AmyrAhmady / samp-node

a SA-MP plugin to run nodejs scripts
71 stars 8 forks source link

Non-Latin symbols issues #2

Open BonhommeG opened 4 years ago

BonhommeG commented 4 years ago

Hello,

There are some issues in using UTF8 encoding, because SA is an ANSI based game (https://forum.sa-mp.com/showpost.php?p=3417389&postcount=10). So, when using text output functions with non-Latin characters (such as SendClientMessage function or OnDialogResponse callback), the text becomes unreadable.

I tried to realize an encoding conversion to win1251 (https://github.com/BonhommeG/samp-node/commit/c1f2c471afd8b5963f6cf88d1decc5be69235896), but there are so many codepages in ANSI (https://en.wikipedia.org/wiki/Windows_code_page#List) and I didn't found proper solution for all cases.

But I suppose we can find something useful in @ikkentim solution to a similar problem (https://github.com/ikkentim/SampSharp/tree/master/env/codepages).

AmyrAhmady commented 4 years ago

Hey!

Thanks for your report! I just took a look at your commit in your fork, and the question is does your method for encoding conversion actually work (in that codepage only, obviously)? if it does, I can try make a more optimized version of it and add other codepages as well, though I wonder how much is it going to hurt the performance of calling natives and event on public calls.

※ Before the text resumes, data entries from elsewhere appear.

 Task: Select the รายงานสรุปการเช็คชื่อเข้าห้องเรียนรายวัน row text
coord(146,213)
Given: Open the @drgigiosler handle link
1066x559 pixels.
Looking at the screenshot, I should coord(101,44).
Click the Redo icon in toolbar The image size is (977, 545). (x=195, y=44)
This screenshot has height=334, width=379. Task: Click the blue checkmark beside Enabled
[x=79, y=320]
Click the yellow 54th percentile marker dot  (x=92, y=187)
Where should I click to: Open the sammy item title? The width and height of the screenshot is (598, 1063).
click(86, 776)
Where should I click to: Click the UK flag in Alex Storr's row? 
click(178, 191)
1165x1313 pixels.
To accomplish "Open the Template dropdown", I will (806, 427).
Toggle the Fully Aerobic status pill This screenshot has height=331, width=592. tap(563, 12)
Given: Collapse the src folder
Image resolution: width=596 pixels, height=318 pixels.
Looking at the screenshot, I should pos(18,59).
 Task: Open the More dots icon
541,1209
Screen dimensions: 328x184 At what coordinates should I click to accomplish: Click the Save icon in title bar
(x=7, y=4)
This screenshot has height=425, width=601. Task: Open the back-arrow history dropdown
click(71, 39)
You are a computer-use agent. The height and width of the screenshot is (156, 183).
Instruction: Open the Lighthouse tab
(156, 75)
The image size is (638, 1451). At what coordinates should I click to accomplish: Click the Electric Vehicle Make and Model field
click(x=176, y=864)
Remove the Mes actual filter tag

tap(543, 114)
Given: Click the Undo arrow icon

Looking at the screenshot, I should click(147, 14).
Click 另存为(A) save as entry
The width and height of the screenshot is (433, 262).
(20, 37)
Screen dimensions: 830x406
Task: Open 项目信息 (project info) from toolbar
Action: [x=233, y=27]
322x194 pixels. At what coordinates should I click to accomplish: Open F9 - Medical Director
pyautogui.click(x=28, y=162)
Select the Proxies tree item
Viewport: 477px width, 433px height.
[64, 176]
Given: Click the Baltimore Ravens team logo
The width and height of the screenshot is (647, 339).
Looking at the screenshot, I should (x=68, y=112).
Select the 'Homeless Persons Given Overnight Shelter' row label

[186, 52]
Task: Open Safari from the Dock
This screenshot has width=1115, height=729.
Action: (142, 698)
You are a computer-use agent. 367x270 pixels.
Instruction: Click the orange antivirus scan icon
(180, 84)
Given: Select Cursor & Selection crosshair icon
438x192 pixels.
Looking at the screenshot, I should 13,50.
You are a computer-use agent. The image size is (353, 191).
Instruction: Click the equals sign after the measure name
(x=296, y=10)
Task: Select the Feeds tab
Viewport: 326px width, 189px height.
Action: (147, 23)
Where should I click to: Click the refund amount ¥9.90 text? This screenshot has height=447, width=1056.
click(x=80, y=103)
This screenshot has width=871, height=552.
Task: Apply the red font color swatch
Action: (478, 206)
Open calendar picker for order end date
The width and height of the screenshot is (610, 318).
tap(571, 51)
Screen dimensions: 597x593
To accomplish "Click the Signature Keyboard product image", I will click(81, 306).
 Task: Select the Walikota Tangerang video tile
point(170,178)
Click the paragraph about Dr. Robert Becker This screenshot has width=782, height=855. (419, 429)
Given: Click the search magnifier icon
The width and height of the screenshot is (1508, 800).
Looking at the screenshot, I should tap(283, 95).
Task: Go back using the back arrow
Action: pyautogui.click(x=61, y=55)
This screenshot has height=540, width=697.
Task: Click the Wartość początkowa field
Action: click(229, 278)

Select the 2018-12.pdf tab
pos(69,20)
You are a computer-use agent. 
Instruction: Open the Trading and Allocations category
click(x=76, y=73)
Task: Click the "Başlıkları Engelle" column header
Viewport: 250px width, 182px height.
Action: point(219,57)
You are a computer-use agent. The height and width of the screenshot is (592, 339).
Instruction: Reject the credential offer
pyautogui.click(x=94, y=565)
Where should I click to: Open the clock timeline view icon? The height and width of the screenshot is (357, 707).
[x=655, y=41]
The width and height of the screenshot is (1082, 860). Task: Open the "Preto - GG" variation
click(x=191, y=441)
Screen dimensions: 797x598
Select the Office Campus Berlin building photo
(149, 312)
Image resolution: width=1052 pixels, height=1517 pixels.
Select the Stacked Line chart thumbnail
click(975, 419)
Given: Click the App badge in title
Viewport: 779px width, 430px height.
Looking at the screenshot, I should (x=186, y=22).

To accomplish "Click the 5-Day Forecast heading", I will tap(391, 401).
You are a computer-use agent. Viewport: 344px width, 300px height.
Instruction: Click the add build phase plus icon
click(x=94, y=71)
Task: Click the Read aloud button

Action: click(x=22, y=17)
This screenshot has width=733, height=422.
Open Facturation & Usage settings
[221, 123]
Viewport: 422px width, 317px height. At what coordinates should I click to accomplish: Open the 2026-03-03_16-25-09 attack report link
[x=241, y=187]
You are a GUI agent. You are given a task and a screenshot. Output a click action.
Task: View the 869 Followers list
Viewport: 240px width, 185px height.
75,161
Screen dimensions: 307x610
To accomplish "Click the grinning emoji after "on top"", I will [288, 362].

BonhommeG commented 4 years ago

does your method for encoding conversion actually works (in that codepage only, obviously)?

Yes, this works properly for my case

AmyrAhmady commented 4 years ago

Glad to hear that, I'll look into it then

TheEVolk commented 3 years ago

image image

iconv-lite npm package fixes this, but I don't think it can be used permanently. The native version would be much better.

dockfries commented 2 years ago

same problem.

More precisely, it is not only Latin that has these problems, but also any non-ascii language that is internationalized, e.g. Chinese, Russia, because the character set of sa:mp chat boxes and dialogs depends on the character encoding of the windows system, and for the sa game itself textdraw and gametext are displayed by ascii(maybe).

TheEVolk's solution is desirable and may be the only solution, the principle should be to convert the strings to the appropriate array of bytecodes (which looks like an array of decimal numbers), and then pass the javascript es6 syntax conversion and add a 0 at the end, which I think might be telling the bytecodes to end. Ultimately let the system decide how to automatically convert these bytes into strings that people can understand. In this way can solve the display of characters. @AmyrAhmady

So I think for all actionable chat events/dialog events there should be an additional parameter (default value is the configurable character set in samp-node.json) to specify the character set encoding and convert it internally by iconv.encode, and for events like onPlayerText, also by iconv.decode back to utf8.


A better solution should depend on judging the game version and the player's autonomy to choose the character set and convert it.

The remakes of the trilogy are developed for the next generation and the more standardized utf8, so when future open.mp release the client for player connect to the remake version, conversion is usually not required, while the ancient san andreas of the past should be chosen by the player.

Finally, thank you for giving us a better option to use javascript / typescript to program.